SOURCE INFORMATION below:

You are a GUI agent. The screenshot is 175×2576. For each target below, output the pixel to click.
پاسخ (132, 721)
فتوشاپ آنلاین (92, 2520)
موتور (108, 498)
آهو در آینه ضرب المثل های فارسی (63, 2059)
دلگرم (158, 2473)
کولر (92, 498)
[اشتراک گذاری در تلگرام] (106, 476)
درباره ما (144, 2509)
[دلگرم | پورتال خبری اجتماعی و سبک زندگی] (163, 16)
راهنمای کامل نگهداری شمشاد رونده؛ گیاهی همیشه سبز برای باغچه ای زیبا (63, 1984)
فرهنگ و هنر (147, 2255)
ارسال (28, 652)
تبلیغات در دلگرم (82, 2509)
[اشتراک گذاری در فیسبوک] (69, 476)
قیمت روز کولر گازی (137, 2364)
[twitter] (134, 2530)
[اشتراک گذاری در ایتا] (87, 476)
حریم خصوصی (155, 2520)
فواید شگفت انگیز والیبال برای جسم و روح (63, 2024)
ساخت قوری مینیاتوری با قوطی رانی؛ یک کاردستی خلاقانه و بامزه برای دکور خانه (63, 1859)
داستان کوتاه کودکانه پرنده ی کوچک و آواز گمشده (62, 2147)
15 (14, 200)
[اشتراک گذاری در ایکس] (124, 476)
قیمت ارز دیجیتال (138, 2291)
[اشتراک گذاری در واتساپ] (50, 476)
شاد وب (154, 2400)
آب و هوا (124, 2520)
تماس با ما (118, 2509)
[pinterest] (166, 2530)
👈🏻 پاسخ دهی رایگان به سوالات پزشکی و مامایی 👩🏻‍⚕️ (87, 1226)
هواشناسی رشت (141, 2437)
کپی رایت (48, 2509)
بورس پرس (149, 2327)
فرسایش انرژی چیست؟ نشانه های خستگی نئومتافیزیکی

End of SOURCE INFORMATION.

INSTRUCTIONS TO FOLLOW >>
Nothing except a number is needed: how many lines of the entries contain the word "پاسخ"?

REPLY TO THE TASK >>
2